De cualquier manera, sintiéndome agotado por los vómitos frecuentes y por el malestar que iba y venía, decidieron colocarme una sonda nasogástrica. Se trata de un tubito de plástico transparente que se introduce por uno de los orificios nasales hasta llegar al estómago, con el fin de liberar la presión que hay en el sistema digestivo y evitar vómitos subsecuentes. El tubo termina en una bolsita (ya sea de las que se utilizan para diálisis o, como me llegó a pasar, un guante de látex sellado con cinta para no dejar pasar aire) que recibe el fluido gastrointestinal.
Suena un poco sencillo, pero para mí fue aberrante, doloroso y muy cansado. Para colocar la sonda debía estar sentado, con la espalda erguida. Para introducirlo por la nariz se embadurna de un lubricante en gel para no lastimar mucho las vías respiratorias. El médico va empujando la manguera hasta que pasa por el tabique nasal para girar hacia abajo, en dirección hacia el paladar y el esófago. Llegado a este punto, es el paciente quien debe comenzar a tragar, literalmente, el tubo, haciendo el movimiento que se realiza cuando se traga saliva (o cualquier cosa, en realidad).
Necesité dos intentos para hacer pasar la sonda por la garganta, en ambos vomité. La sensación me parecía abrumadora (¿ya dije dolorosa o traumante?). Cuando el tubo llegó al estómago, el médico de guardia (no expliqué que el especialista ya se había ido) procedió a fijar la manguera en mi nariz con cinta adhesiva, para evitar que el movimiento al caminar o tragar saliva o hablar o respirar lastimara la vía respiratoria o que la manguera se saliera.
Pues ahí quedé, con una bolsa colgando de mi nariz, pegada a una manguera de plástico. Sin atreverme a hablar e intentando no tragar saliva. El sólo hecho de respirar me causaba dolor e incomodidad... y el malestar apenas si había disminuido.
Recuerdo que casi una semana estuve con la sonda nasogástrica, caminando, respirando, en silencio, haciendo gestos para comunicarme, pues hablar me causaba una sensación demasiado incómoda y lastimaba mi garganta.

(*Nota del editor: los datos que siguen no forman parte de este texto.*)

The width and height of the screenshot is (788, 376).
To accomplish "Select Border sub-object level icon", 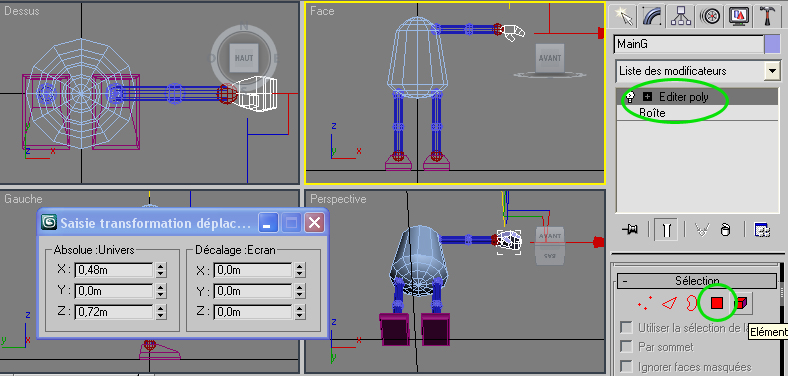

Resultó que la sonda no logró todo lo que debía: volví a vomitar un par de veces y la sonda no logró contener el fluido, es decir, éste salió tanto por la manguera como por la boca al mismo tiempo. Así que cambiaron la bolsa por una bomba al vacío (un bote de vidrio grande, conectado a una máquina que succionaba el líquido gastrointestinal). A partir de ese momento ni siquiera podía caminar, pues la bomba era grande y pesada, así que me la pasé mucho tiempo en cama.
El bote se llenaba de ese líquido verdoso, hasta que al tercer día comenzó a llenarse de líquido transparente, muy parecido a la saliva. El malestar había desaparecido. Por supuesto, durante toda esa semana no volví a probar líquido ni alimento alguno.
En conjunción con la sonda, los médicos me mojaban el estoma con un medicamento (Bamitol, creo) que servía para deshidratarlo, pues se encontraba edematizado, lo que significaba que mi intestino estaba inflamado también. Al parecer la cantidad de suero que estaba recibiendo mi cuerpo no sólo había hinchado mis extremidades hasta hacerlas parecer guantes llenos de agua, sino también mivísceras, inflamadas de por sí, debido a la cirugía.
Para quitar la sonda, debí sentarme. Me quitaron la cinta adhesiva de la nariz (me quedó un raspón y una ligera hendidura en el borde de mi fosa nasal). Pedí que me pasaran el bote por si vomitaba, me dijeron que si. Me pidieron que aguantara la respiración y, de improviso, sacaron la manguera en un solo movimiento (nadie me pasó ningún bote), afortunadamente no vomité.
Alivio, gratitud, respiré profundamente y sentí cómo el aire llenaba mis pulmones sin malestar, sin dificultad. Me dejaron enjuagarme la boca y, más tarde, podría reiniciar la ingesta de sorbitos de agua.